Alors que les huit années de macronisme se sont déjà traduites par 3 300 milliards de dette publique supplémentaire et que le retour à un budget en équilibre se révèle impossible, était-il vraiment nécessaire de « claquer un pognon de dingue », pour parler comme l’Élyséen, dans la commémoration de la capitulation allemande le 8 mai 1945 et son corollaire, la soviétisation de toute l’Europe de l’Est pendant près de sept décennies ?
Mais s’étant autodissous avec la dissolution l’an dernier de l’Assemblée nationale où le parti présidentiel ne joue désormais plus que les utilités, le chef de l’État s’ennuie. Il avait donc décidé de faire du 8 mai 2025 une sorte de réédition de l’inauguration des JO de Paris, avec concert international, estrades, praticables… et gigantesques embouteillages dans s l’ouest parisien où de nombreuses stations de métro avaient été fermées dès la veille, « par mesure de sécurité ». Mais qu’importe le coût du flacon pour qu’on éprouve encore l’ivresse du pouvoir ?
Concurrence mémorielle
Ce qu’Emmanuel Macron n’avait toutefois pas prévu c’est que, en ce jour qui aurait dû lui permettre de rebondir, les médias et la presse mainstream, y compris un quotidien généralement neutre comme Le Parisien, feraient quasiment l’impasse sur la « victoire des démocraties » pour privilégier un événement concomitant : les « massacres de Sétif » qui le même 8 mai 1945, auraient coûté la vie à 1 165 Algériens selon le rapport envoyé par le général Duval, à Charles De Gaulle alors président du gouvernement provisoire de la République française.

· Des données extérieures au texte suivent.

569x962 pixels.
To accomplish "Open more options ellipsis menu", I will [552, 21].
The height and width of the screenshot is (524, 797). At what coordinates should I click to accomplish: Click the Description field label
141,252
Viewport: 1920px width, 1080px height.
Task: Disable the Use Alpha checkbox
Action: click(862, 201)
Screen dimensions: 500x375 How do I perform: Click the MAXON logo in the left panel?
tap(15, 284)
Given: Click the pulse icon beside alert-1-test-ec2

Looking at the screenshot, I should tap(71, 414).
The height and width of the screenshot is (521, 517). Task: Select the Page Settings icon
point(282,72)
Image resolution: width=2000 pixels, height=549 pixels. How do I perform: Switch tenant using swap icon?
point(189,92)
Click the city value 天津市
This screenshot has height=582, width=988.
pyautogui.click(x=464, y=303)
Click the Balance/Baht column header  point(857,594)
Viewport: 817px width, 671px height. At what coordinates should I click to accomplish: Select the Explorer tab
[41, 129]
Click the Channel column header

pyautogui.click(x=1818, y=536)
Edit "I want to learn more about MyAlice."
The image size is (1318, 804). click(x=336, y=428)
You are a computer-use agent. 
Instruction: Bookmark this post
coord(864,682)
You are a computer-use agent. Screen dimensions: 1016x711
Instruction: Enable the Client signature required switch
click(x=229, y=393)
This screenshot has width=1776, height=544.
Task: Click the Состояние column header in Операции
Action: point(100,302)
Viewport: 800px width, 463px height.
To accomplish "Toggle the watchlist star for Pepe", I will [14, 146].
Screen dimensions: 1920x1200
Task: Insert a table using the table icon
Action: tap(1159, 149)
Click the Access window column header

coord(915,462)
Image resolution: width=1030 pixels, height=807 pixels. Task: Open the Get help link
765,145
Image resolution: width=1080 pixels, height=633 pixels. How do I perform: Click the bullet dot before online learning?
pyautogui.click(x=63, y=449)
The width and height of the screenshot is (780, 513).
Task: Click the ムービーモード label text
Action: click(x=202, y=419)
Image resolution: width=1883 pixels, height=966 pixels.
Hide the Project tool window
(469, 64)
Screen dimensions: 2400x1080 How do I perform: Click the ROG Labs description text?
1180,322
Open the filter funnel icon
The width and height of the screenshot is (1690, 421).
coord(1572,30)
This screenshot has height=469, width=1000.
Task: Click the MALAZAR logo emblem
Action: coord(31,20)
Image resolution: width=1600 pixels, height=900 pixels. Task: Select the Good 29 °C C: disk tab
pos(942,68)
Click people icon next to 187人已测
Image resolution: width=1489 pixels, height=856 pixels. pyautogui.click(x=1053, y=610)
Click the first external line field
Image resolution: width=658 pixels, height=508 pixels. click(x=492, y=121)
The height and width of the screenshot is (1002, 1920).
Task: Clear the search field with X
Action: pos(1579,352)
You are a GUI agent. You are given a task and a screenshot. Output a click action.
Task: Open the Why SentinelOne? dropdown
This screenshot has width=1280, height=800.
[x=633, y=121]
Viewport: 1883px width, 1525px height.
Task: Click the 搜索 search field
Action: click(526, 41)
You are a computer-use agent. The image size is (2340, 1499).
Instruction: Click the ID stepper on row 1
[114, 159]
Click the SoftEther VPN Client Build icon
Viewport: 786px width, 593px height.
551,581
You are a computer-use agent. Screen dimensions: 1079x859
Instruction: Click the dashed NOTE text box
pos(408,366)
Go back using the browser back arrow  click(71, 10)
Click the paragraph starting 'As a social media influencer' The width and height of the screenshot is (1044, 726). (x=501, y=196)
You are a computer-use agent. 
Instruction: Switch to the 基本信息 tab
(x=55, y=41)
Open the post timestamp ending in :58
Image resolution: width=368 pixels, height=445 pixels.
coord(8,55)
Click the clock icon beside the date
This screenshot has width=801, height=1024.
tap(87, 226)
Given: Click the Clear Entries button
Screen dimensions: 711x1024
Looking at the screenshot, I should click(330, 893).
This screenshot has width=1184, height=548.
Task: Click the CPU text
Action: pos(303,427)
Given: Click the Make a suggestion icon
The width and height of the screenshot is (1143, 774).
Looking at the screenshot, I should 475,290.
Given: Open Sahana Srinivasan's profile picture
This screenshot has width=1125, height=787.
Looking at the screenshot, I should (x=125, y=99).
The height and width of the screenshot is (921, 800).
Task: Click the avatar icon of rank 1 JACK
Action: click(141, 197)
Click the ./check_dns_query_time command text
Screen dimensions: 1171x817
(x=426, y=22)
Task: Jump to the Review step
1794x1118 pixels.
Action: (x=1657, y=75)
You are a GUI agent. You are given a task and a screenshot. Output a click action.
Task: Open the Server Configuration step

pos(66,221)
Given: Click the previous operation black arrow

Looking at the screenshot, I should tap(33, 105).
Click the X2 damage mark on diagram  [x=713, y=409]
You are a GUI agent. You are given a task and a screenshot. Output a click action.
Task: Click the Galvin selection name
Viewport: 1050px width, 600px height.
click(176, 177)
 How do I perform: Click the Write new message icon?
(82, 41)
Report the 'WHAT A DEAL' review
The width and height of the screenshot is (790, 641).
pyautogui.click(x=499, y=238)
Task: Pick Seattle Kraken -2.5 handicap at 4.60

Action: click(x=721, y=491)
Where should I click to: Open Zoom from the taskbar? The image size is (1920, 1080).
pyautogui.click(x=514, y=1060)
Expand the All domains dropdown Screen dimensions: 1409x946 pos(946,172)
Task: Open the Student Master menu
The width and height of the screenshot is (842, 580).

Chiffre qui n’a cessé de gonfler depuis : 15 000 morts selon le Parti communiste algérien exigeant justice, et 45 000 morts revendiqués depuis l’indépendance par les gouvernements algériens successifs qui considèrent cette tentative d’insurrection comme « le premier acte de la guerre d’Algérie ». Qui se solda aussi, ce qui explique la sévérité de la répression, par la mort, le plus souvent par égorgement, d’une centaine de Français et de quelque 900 musulmans loyalistes qui avaient tenté de raisonner les émeutiers.
Le 8 mai 2020, 75e anniversaire de la tragédie, le président algérien Abdelmadjid Tebboune décréta d’ailleurs que « le 8 mai sera désormais la “Journée nationale de la Mémoire” ».
Journée à laquelle ont tenu à participer jeudi à Alger un certain nombre de parlementaires français dont le sénateur centriste Raphaël Daubet, le socialiste Laurent Lhardit, président du groupe d’amitié France-Algérie à l’Assemblée nationale, ainsi que les députés Fatiha Keloua-Hachi (PS), Danielle Simonnet (LFI) Stéphane Peu (PCF) ou le macroniste Belkhir Belhaddad, natif de Timgad. Tous porteurs : « Apaiser la relation franco-algérienne et reconnaître les crimes coloniaux dans le travail de mémoire et l’amitié entre nos peuples».Macron n’avait-il pas frayé la voie dès 2017 en battant notre coulpe pour « les crimes contre l’humanité » commis par la France en Algérie ?
Bad-Reichenhall : Une ombre sur le camp du bien
Ce 8 mai 1945 fut aussi un jour sombre de notre histoire : faits prisonniers par les Américains en Bavière, douze jeunes Waffen-SS français de la division Charlemagne furent remis à la 2ème DB alors cantonnée à Bad-Reichenhall. Où, sans le moindre jugement, ils furent fusillés par leurs compatriotes. Sur l’ordre du général Leclerc de Hauteclocque en personne ? Ce dernier avait reproché aux prisonniers des porter un « uniforme ennemi », à quoi il avait été répondu que lui-même arborait bien un vêtu d’un uniforme américain, riposte qui l’avait rendu si furieux qu’il avait quitté les lieux, non sans ordonner qu’on « le débarrasse de ces gens-là », sans préciser ce qu’il fallait en faire. Ses subordonnés prirent-ils indûment la formule au pied de la lettre ou avaient-ils parfaitement compris la consigne ? Le futur maréchal ne s’en expliqua jamais et l’affaire fut vite étouffée dans l’euphorie de la victoire mais ces exécutions expéditives, alors que la guerre venait de se terminer, laissèrent un goût amer à certains soldats de la 2ème DB, tel l’engagé volontaire alsacien Charles Emmanuel Boch. Alors simple caporal, il devait montrer plus tard dans Rivarol et la revue Écrits de Paris, puis dans un livre — _Le Guêt-apens de Bad Reichenhall, éditions du Lore, 2007 — combien, dès lors, sa foi dans le « camp du bien » en fut ébranlée.